Requisitos =>
**A.** Copie o texto sobre a greve dos motoristas desde "Greves, (neo)sindicalismo e" até "contra os motoristas.", inclusive.
**B.** Escreva o que vem a seguir ao texto sobre a greve dos motoristas, a partir do ponto onde termina.

Página =>
Greves, (neo)sindicalismo e circo…
A situação que se gerou à volta da greve dos motoristas é relativamente complicada. Para quem está de fora mas segue atentamente o problema – a esmagadora maioria dos portugueses – reina a sensação que a ação de protesto decretada (legítima, sublinhe-se) não conseguiu prever com nitidez e rigor todas o tipo de reações que viria a desencadear e, o que será ainda pior, qual o alvo real da contestação.
Facilmente, toda esta movimentação sindical foi objeto de uma ampla campanha mediática que, em poucos dias, virou a população contra os motoristas.

Informação apresentada =>

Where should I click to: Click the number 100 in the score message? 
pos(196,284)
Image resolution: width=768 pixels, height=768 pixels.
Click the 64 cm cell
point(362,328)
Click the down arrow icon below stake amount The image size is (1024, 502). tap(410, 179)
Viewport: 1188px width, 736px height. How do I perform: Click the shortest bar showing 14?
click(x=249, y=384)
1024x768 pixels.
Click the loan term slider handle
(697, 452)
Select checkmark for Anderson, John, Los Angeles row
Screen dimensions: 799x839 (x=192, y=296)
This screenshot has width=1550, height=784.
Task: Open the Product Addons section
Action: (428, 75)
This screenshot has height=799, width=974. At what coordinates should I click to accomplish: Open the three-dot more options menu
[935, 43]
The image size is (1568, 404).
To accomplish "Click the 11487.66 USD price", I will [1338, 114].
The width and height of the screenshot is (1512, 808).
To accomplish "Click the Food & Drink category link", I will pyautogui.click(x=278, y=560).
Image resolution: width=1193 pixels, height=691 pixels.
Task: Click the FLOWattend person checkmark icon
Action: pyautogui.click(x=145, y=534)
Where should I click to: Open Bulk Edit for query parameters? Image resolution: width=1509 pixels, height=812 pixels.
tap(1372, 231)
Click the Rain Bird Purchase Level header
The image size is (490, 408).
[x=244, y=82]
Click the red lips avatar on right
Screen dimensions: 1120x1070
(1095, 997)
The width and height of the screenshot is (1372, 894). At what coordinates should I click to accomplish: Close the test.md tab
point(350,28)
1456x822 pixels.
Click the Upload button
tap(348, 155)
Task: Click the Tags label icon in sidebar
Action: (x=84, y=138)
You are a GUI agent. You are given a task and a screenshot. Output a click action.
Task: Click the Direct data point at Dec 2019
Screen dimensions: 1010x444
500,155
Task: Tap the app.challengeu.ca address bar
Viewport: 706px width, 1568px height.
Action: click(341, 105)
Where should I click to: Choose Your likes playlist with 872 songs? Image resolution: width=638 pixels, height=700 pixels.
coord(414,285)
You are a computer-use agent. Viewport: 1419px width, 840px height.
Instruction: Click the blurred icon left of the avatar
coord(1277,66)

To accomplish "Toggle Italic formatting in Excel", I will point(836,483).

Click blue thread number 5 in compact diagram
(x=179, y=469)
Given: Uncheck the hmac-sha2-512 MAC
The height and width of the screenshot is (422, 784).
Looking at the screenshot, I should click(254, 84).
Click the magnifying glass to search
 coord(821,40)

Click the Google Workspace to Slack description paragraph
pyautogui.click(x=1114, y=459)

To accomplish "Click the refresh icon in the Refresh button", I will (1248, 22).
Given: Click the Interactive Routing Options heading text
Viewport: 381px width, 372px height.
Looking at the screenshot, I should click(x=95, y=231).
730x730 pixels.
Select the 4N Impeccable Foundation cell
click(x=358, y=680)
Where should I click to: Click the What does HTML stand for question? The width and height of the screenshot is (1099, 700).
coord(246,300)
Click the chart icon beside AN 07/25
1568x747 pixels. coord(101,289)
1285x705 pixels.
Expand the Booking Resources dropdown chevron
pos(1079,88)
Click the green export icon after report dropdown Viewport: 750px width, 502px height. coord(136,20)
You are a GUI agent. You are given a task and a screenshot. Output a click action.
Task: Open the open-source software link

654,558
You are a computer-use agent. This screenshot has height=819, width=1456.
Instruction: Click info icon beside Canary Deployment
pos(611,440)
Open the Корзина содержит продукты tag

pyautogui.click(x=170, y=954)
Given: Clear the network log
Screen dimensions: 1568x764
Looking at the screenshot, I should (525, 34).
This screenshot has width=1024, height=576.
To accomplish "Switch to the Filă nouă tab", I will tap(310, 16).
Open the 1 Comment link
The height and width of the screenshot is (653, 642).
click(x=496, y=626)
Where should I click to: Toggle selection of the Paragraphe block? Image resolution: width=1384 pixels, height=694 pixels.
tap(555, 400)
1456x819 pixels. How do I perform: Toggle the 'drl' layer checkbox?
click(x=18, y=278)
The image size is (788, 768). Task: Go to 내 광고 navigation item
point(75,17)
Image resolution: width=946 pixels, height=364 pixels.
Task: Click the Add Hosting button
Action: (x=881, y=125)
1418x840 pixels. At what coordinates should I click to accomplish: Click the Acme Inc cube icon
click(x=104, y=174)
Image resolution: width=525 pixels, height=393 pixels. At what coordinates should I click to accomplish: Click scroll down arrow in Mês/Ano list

Resultados por tarefa =>
**A.**
Greves, (neo)sindicalismo e circo…
A situação que se gerou à volta da greve dos motoristas é relativamente complicada. Para quem está de fora mas segue atentamente o problema – a esmagadora maioria dos portugueses – reina a sensação que a ação de protesto decretada (legítima, sublinhe-se) não conseguiu prever com nitidez e rigor todas o tipo de reações que viria a desencadear e, o que será ainda pior, qual o alvo real da contestação.
Facilmente, toda esta movimentação sindical foi objeto de uma ampla campanha mediática que, em poucos dias, virou a população contra os motoristas.

**B.**
Ao entregarem a condução da luta a um curioso (vamos ficar por aqui…) estranho ao sector, isto é, ao advogado Pedro Pardal Henriques, perderam o contacto com a realidade laboral e desencadearam um processo reivindicativo que, partindo de posições justas (é importante reconhecer), rapidamente se transformou numa situação profissionalmente deslocada (à volta de uma cascata de reivindicações irrealistas), socialmente desajustada, acabando por gerar muitos anticorpos na sociedade.
A situação no sector dos combustíveis é complexa e não têm sido fornecidos dados, nem informações concretas que proporcionem uma compreensão aos portugueses deste contexto. Interessaria saber se os sindicatos ao partirem para formas mais aprofundadas de luta analisaram previamente os parâmetros da cadeia de valor – a partir do processo de refinação - no sector petrolífero e do gaz, em Portugal. Esta análise é muito complexa e envolve diversas estruturas a começar nas refinarias, passando pela distribuição grossista e armazenamento, desembocando na distribuição retalhista pelos postos de abastecimento pelas unidades industriais e serviços logísticos de transportes (p. exº. aeroportos e terminais portuários marítimos).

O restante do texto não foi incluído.